▸ **Exercise prompt**: Look below for the line containing "Open the USPS tracking number link". Write out that line and the rest through the last one, exactly as they appear, but without pictures.

Collected data entries:

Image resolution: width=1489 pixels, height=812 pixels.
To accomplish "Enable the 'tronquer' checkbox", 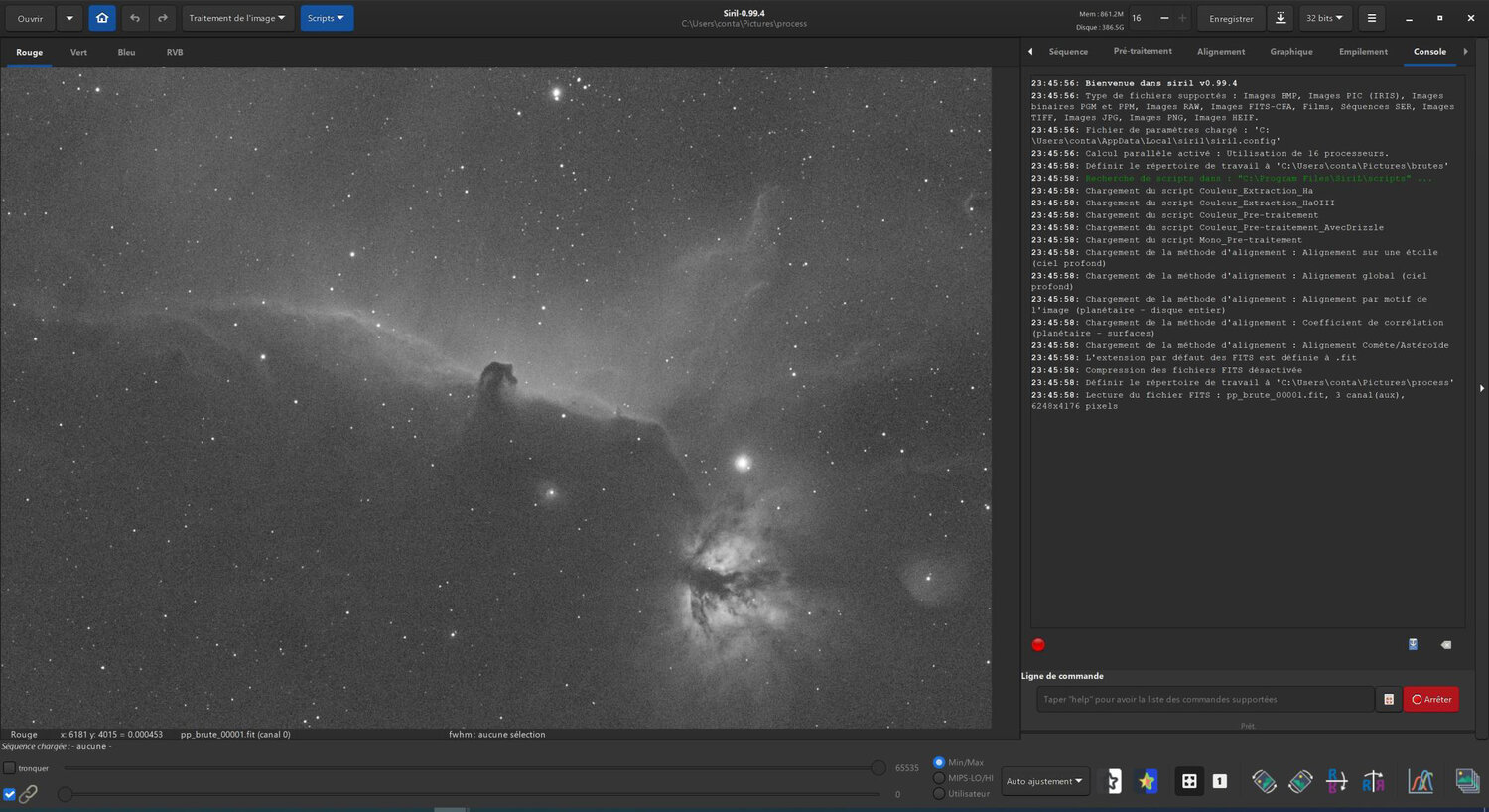I will 10,768.
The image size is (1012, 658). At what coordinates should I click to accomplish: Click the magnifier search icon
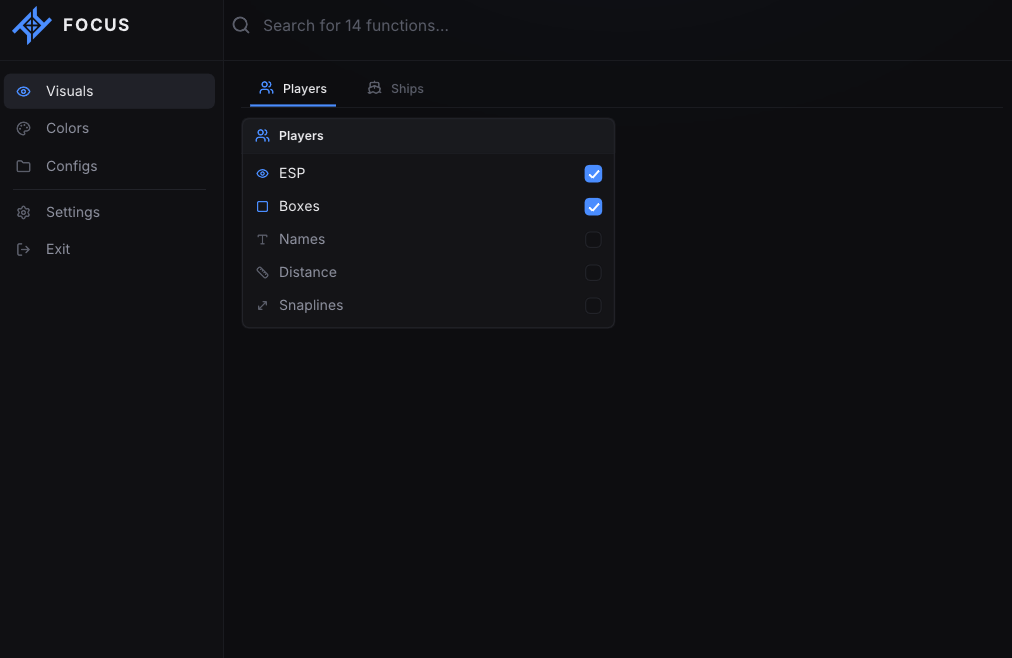point(241,25)
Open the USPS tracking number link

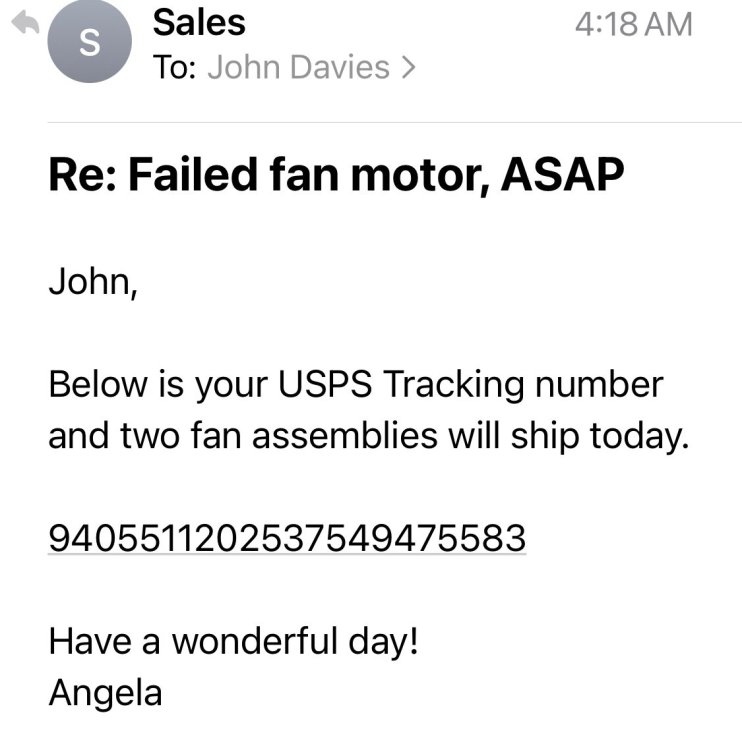[286, 538]
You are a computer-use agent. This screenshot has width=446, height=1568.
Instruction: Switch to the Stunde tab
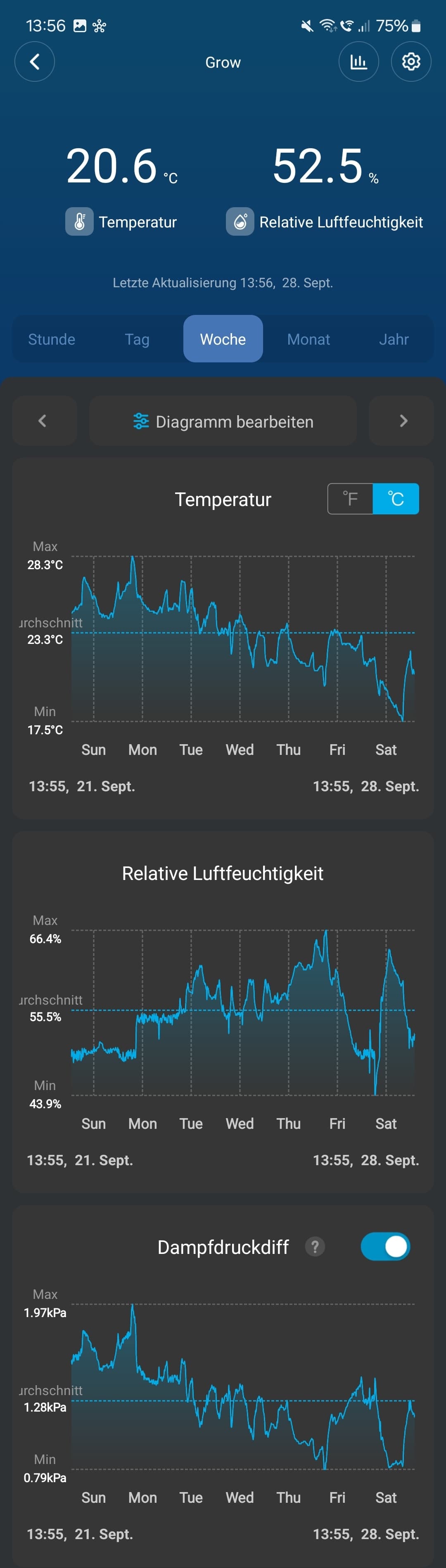pos(52,339)
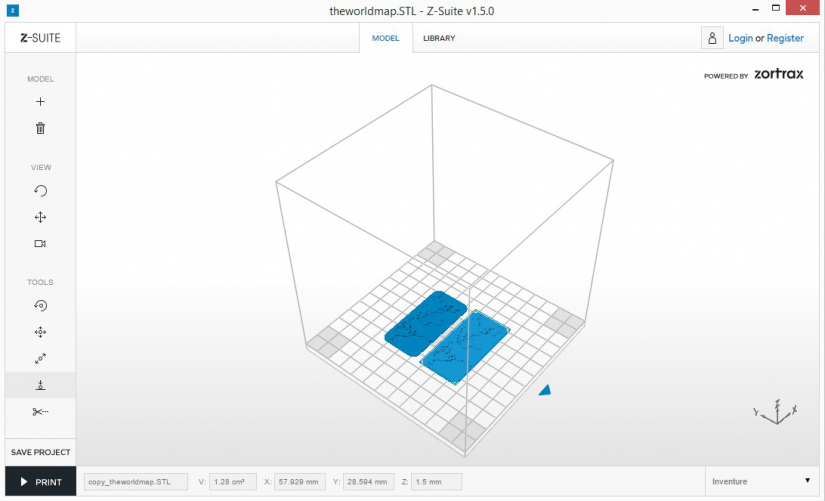Image resolution: width=825 pixels, height=501 pixels.
Task: Open the Login link
Action: coord(740,38)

▸ **Response to the task**:
Open the USPS tracking number link

[286, 538]
You are a computer-use agent. This screenshot has width=446, height=1568.
Instruction: Switch to the Stunde tab
pos(52,339)
Image resolution: width=825 pixels, height=501 pixels.
Task: Open the Login link
Action: coord(740,38)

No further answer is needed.